Pixel coordinate grounding data
=======

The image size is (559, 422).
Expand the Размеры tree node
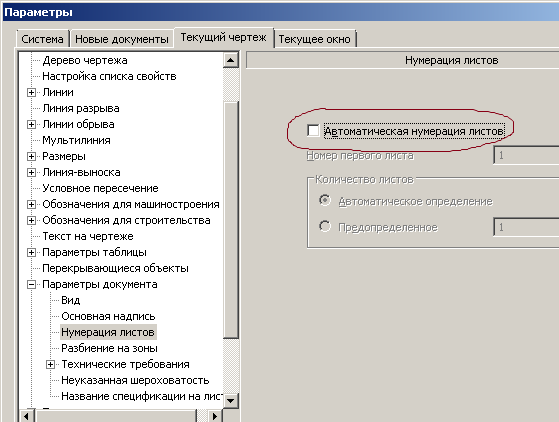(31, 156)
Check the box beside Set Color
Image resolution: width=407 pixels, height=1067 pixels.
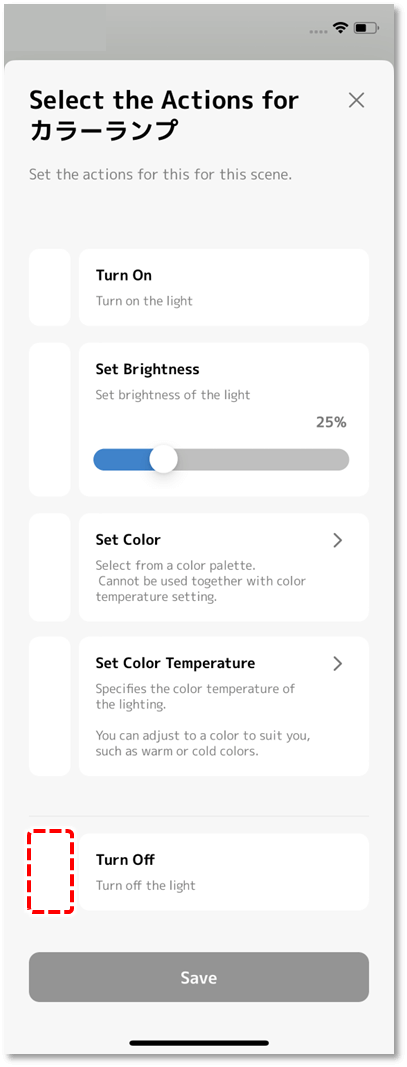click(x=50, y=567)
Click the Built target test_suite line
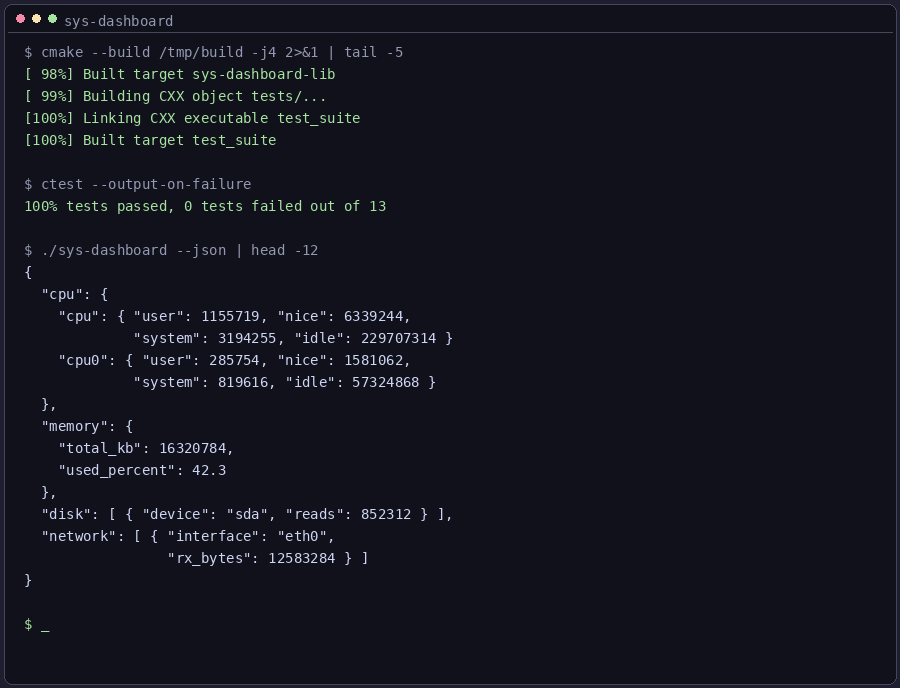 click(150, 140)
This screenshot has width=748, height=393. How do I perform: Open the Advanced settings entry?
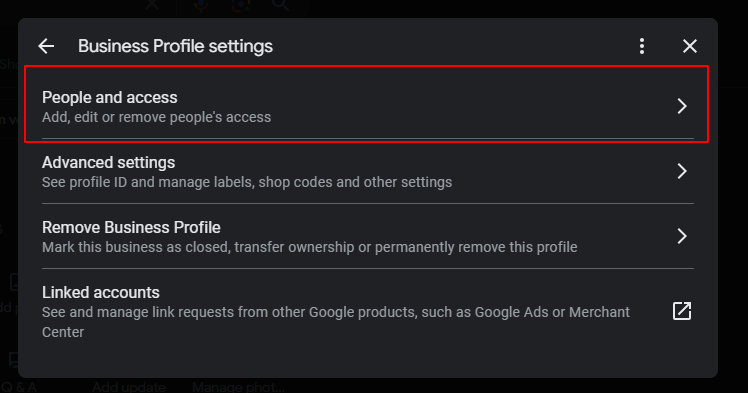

=======

Problem details
The lines from the one containing "Check the box beside Set Color" through the last line of the entries are to be copied exactly, both ends included, and the pictures are to be omitted.

Result for this exercise
Check the box beside Set Color
Image resolution: width=407 pixels, height=1067 pixels.
click(x=50, y=567)
Click the Built target test_suite line
 click(150, 140)
This screenshot has width=748, height=393. How do I perform: Open the Advanced settings entry?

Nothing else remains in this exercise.